The first democracy in Athens at the time of Perikles was based on slavery. Two thousand years later, the era of enlightenment led to the introduction of democracy, so in England and France, in the United States and in other western countries. But to abandon slavery in most western colonies did take the West even some more time! (For Thomas Jefferson for example, slavery was obviously quite acceptable.) Given this western history, it seems to me that the legitimation of the West to teach other civilizations and to push and thrust and force western basic values upon them is somewhat limited.
17) My conclusion is this: Whilst the global shrinking of space per capita inevitably will go on, whilst the present globalization of information, knowledge and technology will go on, we have to expect growing frictions and growing interdependance almost all over the globe.
Growing interdependance means a growing potential for conflict.
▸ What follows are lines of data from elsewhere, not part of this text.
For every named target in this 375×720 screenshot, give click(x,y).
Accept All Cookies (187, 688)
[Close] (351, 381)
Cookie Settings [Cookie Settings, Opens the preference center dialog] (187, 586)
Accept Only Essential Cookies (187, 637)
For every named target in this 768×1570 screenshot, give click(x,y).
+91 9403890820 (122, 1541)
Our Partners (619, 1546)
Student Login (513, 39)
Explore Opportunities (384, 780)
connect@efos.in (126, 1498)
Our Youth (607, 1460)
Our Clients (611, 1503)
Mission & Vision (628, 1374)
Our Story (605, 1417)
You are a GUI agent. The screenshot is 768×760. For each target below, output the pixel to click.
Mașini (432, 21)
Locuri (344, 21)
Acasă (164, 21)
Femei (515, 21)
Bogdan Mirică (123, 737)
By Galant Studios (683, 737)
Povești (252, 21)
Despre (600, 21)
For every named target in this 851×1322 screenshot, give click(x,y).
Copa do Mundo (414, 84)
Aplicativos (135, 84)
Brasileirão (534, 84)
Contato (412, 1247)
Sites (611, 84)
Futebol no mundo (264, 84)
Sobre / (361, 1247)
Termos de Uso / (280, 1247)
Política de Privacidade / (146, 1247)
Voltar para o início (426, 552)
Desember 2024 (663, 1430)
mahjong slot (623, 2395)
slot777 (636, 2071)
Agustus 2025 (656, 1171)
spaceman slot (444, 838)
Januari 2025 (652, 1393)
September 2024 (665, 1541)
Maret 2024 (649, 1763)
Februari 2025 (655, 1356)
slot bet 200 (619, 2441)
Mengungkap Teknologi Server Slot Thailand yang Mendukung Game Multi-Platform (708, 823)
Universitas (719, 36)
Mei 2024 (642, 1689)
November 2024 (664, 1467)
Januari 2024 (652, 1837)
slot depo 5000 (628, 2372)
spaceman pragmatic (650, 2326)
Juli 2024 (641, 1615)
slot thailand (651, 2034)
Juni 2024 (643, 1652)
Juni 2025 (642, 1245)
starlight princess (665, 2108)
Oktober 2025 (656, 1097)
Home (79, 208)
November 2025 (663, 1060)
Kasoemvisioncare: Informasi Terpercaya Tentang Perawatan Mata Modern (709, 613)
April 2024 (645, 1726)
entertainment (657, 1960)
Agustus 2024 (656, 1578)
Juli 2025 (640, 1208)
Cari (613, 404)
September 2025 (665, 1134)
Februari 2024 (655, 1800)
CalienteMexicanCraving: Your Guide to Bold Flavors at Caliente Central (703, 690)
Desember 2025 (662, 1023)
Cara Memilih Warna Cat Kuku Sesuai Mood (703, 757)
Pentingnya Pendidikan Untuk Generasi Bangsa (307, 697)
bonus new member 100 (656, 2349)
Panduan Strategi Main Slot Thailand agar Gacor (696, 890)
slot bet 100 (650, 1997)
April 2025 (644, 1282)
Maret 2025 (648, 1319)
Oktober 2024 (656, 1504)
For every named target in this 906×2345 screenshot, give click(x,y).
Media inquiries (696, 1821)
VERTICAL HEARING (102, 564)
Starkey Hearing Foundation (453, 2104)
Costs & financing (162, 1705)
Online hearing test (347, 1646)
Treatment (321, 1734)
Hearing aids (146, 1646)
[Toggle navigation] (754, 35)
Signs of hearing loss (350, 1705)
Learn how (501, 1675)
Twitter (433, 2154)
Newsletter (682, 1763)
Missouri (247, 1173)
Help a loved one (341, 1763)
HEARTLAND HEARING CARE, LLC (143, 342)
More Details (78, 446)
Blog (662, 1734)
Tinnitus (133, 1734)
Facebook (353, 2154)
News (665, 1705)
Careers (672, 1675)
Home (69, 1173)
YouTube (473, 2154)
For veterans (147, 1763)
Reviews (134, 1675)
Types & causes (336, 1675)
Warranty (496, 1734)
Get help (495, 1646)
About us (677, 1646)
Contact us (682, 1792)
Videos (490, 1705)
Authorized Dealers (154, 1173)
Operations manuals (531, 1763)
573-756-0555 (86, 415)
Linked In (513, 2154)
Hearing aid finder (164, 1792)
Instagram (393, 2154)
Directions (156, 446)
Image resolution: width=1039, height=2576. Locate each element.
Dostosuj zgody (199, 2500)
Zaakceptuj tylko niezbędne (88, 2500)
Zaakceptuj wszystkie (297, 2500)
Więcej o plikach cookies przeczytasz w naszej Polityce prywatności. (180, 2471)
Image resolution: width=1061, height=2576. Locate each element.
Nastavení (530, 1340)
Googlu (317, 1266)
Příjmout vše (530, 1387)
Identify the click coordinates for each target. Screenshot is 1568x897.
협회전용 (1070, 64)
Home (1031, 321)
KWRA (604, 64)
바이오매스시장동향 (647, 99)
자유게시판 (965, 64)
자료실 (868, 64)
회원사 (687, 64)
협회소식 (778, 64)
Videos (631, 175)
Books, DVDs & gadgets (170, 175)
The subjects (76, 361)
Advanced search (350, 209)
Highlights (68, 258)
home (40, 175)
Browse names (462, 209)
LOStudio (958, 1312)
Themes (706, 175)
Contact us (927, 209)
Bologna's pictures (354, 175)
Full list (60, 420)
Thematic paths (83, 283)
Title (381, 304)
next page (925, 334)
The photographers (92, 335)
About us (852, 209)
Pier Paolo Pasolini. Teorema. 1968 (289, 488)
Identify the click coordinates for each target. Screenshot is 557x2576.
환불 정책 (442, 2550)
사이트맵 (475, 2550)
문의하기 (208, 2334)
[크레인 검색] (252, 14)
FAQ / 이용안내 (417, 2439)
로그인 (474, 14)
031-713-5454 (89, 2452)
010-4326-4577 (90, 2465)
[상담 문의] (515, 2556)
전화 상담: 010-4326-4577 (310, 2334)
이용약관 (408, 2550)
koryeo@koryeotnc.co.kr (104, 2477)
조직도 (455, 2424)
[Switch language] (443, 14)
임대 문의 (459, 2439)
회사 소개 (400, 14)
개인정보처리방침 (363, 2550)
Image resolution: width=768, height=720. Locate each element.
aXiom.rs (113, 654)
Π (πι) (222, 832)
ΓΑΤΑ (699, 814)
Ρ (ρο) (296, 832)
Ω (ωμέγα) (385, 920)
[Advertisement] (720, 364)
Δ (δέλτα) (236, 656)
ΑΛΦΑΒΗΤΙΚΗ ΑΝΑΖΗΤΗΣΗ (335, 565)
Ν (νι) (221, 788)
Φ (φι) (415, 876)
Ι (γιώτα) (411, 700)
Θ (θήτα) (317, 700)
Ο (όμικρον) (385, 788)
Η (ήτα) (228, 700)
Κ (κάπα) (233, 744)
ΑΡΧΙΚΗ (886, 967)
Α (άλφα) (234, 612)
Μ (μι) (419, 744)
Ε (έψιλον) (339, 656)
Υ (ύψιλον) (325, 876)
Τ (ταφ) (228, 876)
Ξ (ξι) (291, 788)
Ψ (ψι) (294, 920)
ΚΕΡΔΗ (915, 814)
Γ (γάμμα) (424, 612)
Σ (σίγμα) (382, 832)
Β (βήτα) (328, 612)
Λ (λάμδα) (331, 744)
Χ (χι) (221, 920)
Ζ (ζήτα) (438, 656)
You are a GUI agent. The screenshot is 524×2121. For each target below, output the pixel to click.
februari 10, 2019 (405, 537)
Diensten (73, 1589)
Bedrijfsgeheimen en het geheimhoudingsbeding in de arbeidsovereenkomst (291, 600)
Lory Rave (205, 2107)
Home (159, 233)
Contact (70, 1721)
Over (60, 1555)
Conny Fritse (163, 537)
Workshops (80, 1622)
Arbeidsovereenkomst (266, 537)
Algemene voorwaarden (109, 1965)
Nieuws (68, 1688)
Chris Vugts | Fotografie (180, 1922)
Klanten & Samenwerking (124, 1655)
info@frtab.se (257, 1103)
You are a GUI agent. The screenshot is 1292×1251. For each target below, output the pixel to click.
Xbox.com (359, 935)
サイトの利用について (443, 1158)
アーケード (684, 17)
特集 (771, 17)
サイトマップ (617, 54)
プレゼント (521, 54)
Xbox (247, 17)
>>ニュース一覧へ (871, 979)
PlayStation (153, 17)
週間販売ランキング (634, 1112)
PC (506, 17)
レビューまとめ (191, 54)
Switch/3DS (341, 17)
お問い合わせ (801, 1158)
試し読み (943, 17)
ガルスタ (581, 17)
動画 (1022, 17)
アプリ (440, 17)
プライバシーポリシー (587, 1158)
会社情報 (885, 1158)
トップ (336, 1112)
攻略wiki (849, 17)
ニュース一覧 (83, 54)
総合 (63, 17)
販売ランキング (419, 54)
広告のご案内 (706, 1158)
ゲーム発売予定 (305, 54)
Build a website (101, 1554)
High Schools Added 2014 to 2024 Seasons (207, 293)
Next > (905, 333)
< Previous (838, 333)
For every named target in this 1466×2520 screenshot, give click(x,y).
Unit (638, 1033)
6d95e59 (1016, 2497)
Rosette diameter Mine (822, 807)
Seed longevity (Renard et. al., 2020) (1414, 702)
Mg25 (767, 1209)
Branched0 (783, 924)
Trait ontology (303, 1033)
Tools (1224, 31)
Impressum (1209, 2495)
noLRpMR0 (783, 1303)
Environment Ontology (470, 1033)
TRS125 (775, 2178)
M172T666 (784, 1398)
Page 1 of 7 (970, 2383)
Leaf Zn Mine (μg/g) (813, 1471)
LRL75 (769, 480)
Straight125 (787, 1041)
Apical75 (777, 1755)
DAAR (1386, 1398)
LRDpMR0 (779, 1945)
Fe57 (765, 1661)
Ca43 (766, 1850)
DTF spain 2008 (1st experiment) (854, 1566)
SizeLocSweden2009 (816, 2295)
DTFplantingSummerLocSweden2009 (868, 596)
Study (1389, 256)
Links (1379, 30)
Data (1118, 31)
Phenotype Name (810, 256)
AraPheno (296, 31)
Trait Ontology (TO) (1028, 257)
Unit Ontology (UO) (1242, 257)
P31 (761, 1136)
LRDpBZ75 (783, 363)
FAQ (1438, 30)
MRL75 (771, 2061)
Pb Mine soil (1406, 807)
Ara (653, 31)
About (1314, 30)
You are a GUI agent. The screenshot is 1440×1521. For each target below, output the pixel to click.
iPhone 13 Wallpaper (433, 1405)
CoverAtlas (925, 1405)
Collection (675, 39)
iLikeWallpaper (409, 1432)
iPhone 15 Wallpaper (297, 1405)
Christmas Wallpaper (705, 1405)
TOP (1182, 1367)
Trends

But it also means a growing necessity for compromise. I do believe that the conscientious will for compromise and for tolerance becomes much more decisive in the future. That means, nobody is entitled to exclusively pursue his or her rights, claims or interests - anybody does as well have duties and responsibilities vis-a-vis others.
No leadership is legitimate without accountability. Whether one is a leader in a globally operating bank or in an electronic or television network, whether he is spiritually leading masses of religious believers or politically leading the government of a sovereign state: In all cases one's responsibility reaches further out than just the realm of one's corporation and its shareholders or one's church and its believers or one's state and its electorate.